Indeed, speaking to the Synod of Bishops in Rome in October 1987, Cardinal Tomás Ó Fiaich, then archbishop of Armagh, drew attention to this alternative form of governance in the Church where Brigid (the woman) took the initiative and held the primacy or an authoritative role, while Conleth (the man) took a more secondary, executive and liturgical role.
Pilgrimage to Rome?
After about twenty years as bishop, Conleth set out on a pilgrimage to Rome. Because he was now an old man Saint Brigid feared for him going on this journey. Somewhere on the journey in Ireland Conleth was attacked and killed by wolves, which at that time lived in the woods and mountains of Leinster. A gloss in an Irish martyrology saying he was devoured by wolves on his journey to Rome undertaken against the wishes of Brigid may be an attempt to explain his name, i.e. coin ‘wolves’ and leth ‘half’.
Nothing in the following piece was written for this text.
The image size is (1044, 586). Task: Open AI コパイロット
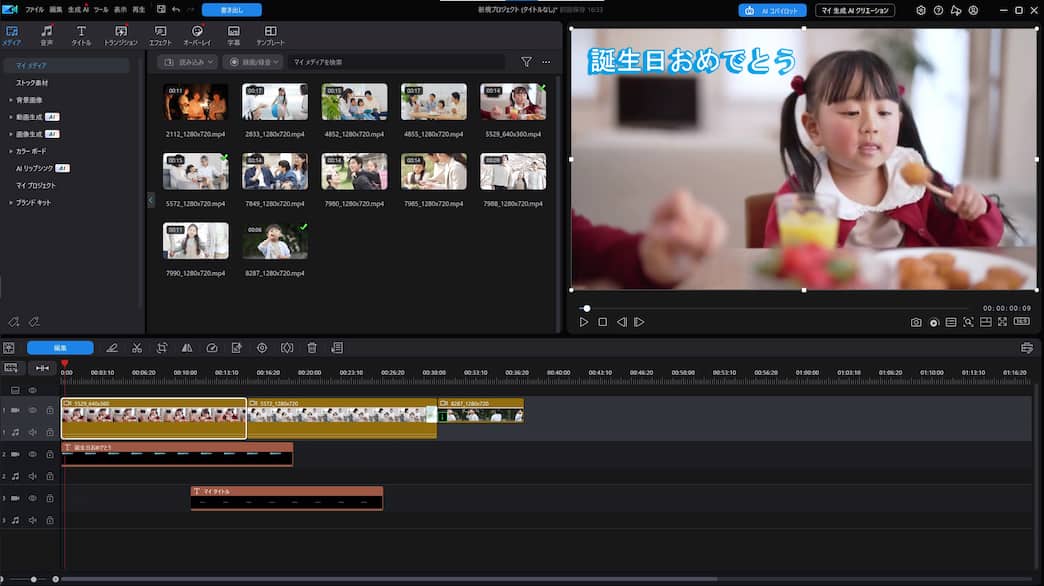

Saint Conleth died on the 3rd May 519 AD. The tradition in Kildare holds that he was buried on the left side of the altar in the Church of Ireland cathedral in Kildare town and Saint Brigid on the right. The tradition in Newbridge holds that he was buried in the Old Connell graveyard. An alternative version is that his relics were transferred there in 835 to protect the inhabitants from Danish invaders. He is the patron saint of the parish of Droichead Nua (Newbridge), Co Kildare.
A water garden dedicated to St Conleth designed as a contemplative space and constructed by Martin O’Neill, “Crookedwood”, is situated on the left hand side of the parish church in Newbridge. It contains a bronze statue of St Conleth by Annette McCormack carrying on his shoulders a child holding up a St Brigid’s cross. See image above.
Every year on the Sunday after St Conleth’s Day a pilgrimage takes place from the parish church in Newbridge to Old Connell, about two miles outside the town.